1. Chandy KG, et al.; Isolation of a novel potassium channel gene hSKCa3 containing a polymorphic CAG repeat: a candidate for schizophrenia and bipolar disorder? Mol. Psychiatry. 1998, 3 (1): 32–7.
2. Wei AD, et al.; International Union of Pharmacology. LII. Nomenclature and molecular relationships of calcium-activated potassium channels. Pharmacol. Rev. 2005, 57 (4): 463–72.
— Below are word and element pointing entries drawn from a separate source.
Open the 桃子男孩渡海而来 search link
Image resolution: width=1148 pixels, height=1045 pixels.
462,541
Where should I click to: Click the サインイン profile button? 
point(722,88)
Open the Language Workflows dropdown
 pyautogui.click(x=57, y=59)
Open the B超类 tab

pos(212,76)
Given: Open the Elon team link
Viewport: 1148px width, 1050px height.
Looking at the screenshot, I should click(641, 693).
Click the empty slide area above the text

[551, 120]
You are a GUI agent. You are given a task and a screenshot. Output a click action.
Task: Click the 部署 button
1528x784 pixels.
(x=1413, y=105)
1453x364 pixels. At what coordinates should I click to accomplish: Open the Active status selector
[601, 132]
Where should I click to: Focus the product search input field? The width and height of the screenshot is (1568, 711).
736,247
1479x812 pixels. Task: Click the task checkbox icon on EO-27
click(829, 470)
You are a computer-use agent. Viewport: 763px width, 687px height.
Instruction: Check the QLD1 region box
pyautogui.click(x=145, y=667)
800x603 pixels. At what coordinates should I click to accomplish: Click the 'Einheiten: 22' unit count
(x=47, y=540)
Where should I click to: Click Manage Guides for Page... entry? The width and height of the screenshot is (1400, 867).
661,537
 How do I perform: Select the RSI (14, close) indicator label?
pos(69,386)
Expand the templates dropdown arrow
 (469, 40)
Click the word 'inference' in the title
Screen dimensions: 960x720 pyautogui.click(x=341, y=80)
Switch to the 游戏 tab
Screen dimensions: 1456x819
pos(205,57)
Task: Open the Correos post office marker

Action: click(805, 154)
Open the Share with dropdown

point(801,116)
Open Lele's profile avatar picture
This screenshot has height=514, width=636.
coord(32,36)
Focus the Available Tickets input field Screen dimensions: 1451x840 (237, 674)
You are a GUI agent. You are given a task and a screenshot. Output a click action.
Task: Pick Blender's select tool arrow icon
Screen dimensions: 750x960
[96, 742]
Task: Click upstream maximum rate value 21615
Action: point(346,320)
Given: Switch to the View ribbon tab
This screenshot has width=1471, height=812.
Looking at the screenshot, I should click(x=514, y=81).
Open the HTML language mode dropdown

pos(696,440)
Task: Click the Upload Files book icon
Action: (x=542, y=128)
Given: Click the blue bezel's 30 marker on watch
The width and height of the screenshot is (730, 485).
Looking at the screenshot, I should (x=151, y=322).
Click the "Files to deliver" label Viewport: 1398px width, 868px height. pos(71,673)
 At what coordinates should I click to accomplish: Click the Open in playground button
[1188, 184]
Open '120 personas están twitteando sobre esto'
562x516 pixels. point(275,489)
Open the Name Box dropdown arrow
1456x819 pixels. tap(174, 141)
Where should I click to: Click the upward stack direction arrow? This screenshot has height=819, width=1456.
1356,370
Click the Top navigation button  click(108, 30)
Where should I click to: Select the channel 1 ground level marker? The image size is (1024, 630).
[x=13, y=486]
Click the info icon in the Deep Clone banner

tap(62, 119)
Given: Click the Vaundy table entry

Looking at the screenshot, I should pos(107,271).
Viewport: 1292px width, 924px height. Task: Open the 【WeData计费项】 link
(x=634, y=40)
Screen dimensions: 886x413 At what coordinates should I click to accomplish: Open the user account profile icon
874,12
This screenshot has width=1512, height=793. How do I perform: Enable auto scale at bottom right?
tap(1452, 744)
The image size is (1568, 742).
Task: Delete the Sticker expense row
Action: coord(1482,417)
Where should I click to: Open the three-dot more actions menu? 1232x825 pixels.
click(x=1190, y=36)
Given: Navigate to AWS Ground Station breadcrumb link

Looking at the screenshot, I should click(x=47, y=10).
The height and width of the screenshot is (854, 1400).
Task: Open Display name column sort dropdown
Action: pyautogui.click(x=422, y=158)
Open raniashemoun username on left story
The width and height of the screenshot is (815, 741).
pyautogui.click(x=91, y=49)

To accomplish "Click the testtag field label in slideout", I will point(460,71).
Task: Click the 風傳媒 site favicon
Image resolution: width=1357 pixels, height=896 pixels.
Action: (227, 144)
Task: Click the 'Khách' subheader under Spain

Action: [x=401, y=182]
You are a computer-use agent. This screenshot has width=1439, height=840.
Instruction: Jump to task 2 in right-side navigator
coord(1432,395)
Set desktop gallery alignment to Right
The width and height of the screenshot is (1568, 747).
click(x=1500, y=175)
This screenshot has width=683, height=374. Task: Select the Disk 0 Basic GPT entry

3. Chen MX, et al.; Small and intermediate conductance Ca(2+)-activated K+ channels confer distinctive patterns of distribution in human tissues and differential cellular localisation in the colon and corpus cavernosum. Naunyn Schmiedebergs Arch. Pharmacol. 2004, 369 (6): 602–15.
4.  Austin, C. P., et al.; Mapping of hKCa3 to chromosome 1q21 and investigation of linkage of CAG repeat polymorphism to schizophrenia. Molec. Psychiat. 1999, 4: 261-266.
5. Christiane K. Bauer, et al.; Gain-of-Function Mutations in KCNN3 Encoding the Small-Conductance Ca2+-Activated K+ Channel SK3 Cause Zimmermann-Laband Syndrome. The American Journal of Human Genetics. 2019. 104(6).